The remaining sections map each pressure to the specific policy layer addressing it. For the regulatory context, see our analysis of drone laws and regulatory architecture in India.
The Drone Rules 2021 unlocked private capital for Make in India drones
The Drone Rules 2021 created the regulatory base that made indigenous manufacturing investable. Earlier frameworks imposed certification delays, layered approvals, and fragmented compliance obligations that limited domestic manufacturing scale.
The Ministry of Civil Aviation notified the revised rules on 25 August 2021 (Ministry of Civil Aviation, 25 August 2021). The notification reduced compliance forms from 25 to 5 and cut fee categories from 72 to 4. The notification also restructured remote pilot licensing, aligned airspace permissions with the DigitalSky platform and airspace map, and expanded green-zone access to remove low-risk operational bottlenecks.
The rules reduced the compliance burden for manufacturers pursuing type certification. This change mattered because certification costs had previously favoured imported platforms with global scale advantages. Lowering certification friction shifted the economics in favour of domestic manufacturers entering surveillance, logistics, agriculture, and tactical support segments.

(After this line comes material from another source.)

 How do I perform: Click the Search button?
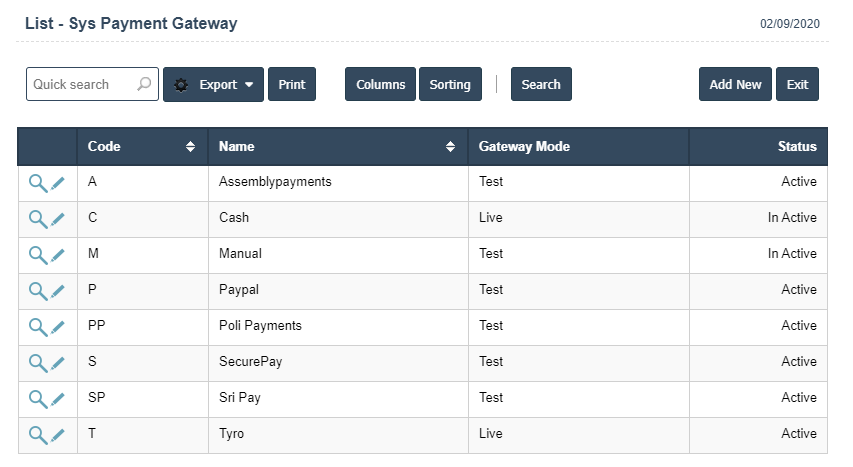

A second structural change arrived through the Drone Certification Scheme that came into force on 26 January 2022 (Quality Council of India, 26 January 2022). Certification requirements moved toward lighter processes for compliant airframes and components, reducing approval friction across the indigenous drone manufacturing pipeline.
The combined effect was strategic rather than procedural. The Drone Rules 2021 transformed drones from a tightly restricted aviation category into a domestic industrial sector with scalable manufacturing potential. Private capital followed the regulatory clarity. The indigenous case became investable for the first time.
India's drone import ban closed the foreign-platform dependence loop
India's drone import ban changed the economics of domestic manufacturing. The Directorate General of Foreign Trade notified the restriction on 9 February 2022, prohibiting imports of fully built foreign drones (Directorate General of Foreign Trade, 9 February 2022). Exemptions remained for research, defence, and security purposes.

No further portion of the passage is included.